Exercise: Count the lines of the data below that contain the string "should", with case taken into account. Reply with the number alone.

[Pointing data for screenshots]
——————
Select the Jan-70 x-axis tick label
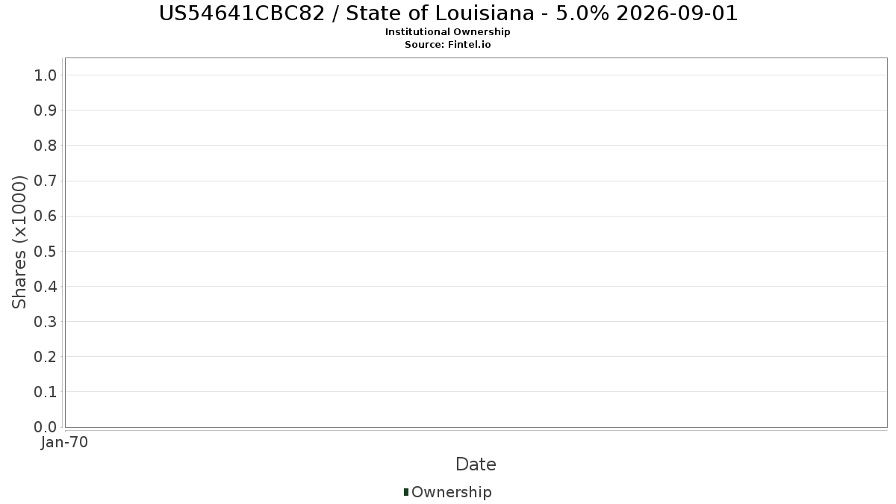 65,443
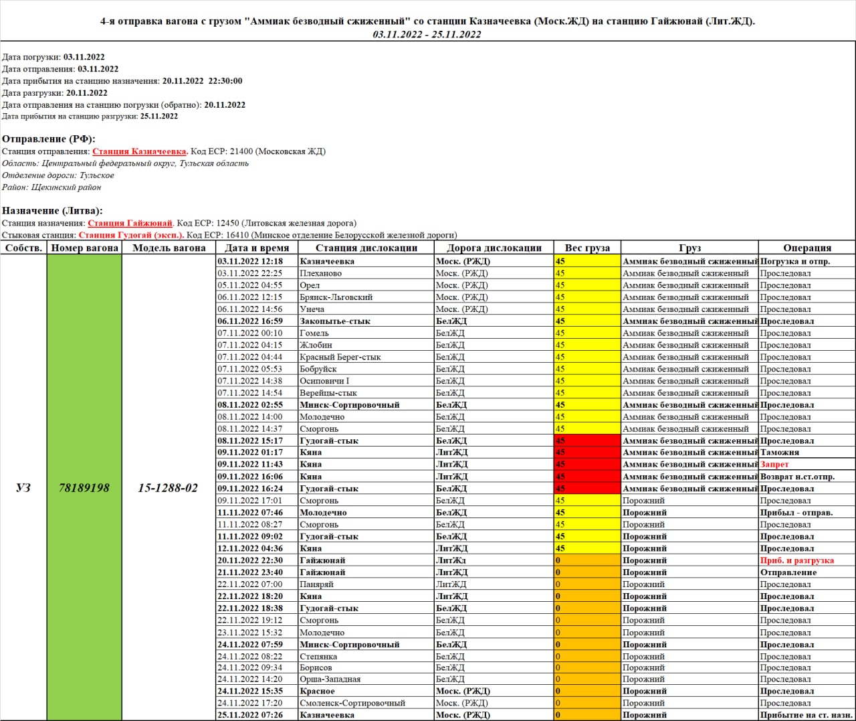Select the Приб. и разгрузка cell
Viewport: 856px width, 721px height.
[x=797, y=560]
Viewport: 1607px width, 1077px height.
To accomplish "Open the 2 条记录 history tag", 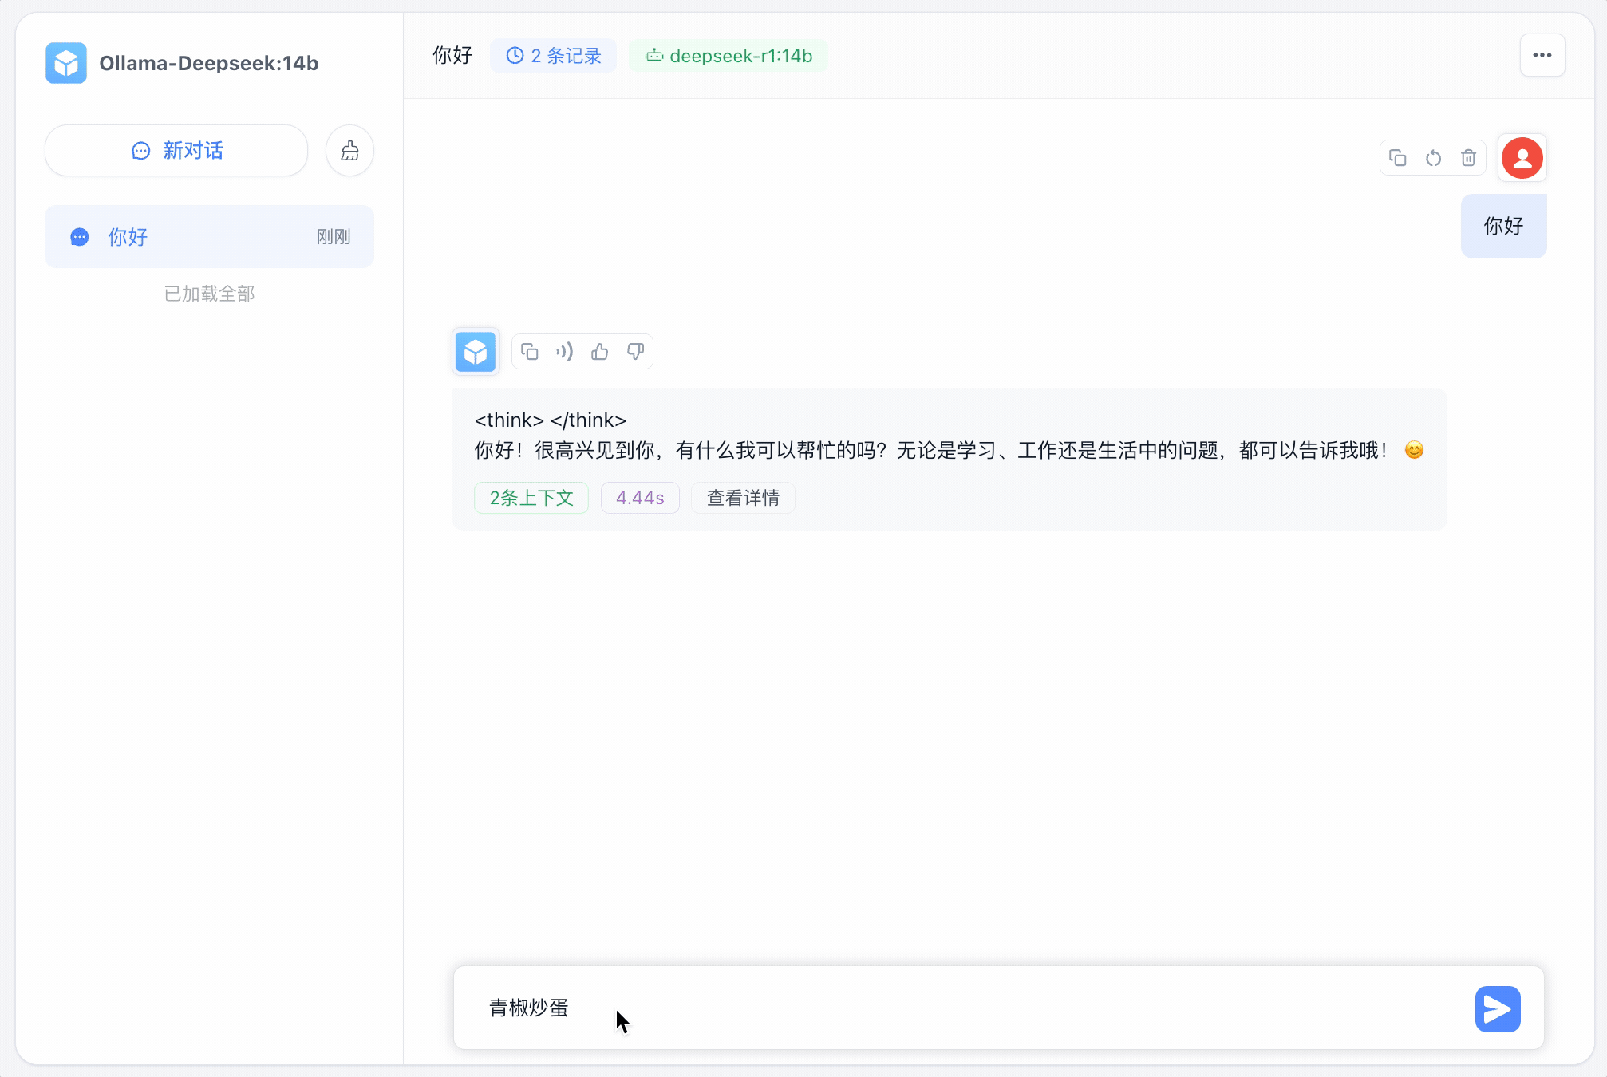I will coord(554,56).
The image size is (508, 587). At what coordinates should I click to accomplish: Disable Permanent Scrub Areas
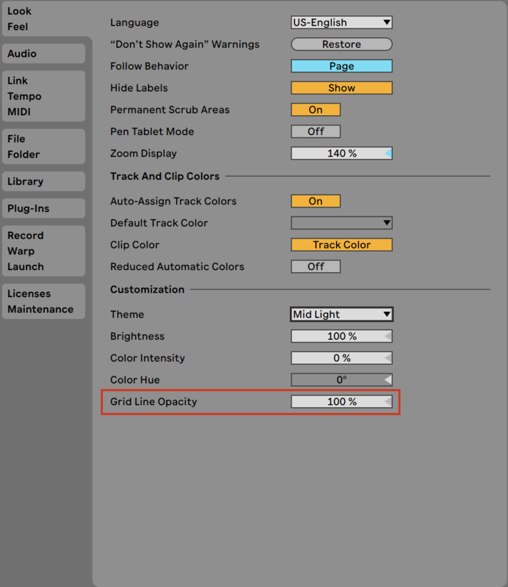316,110
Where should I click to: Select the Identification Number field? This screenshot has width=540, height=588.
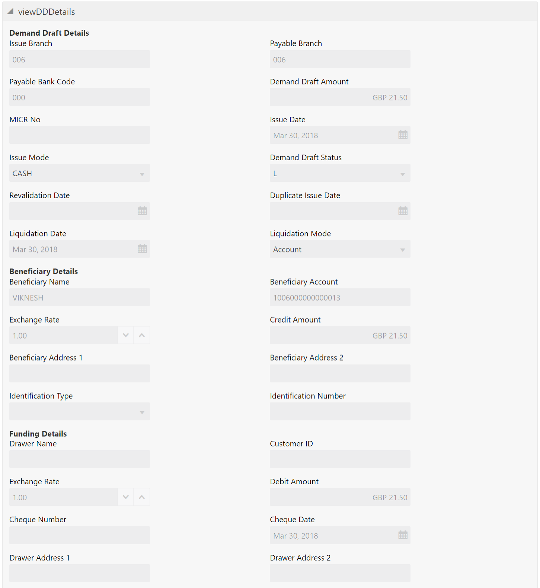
——————
Solution to this exercise: 2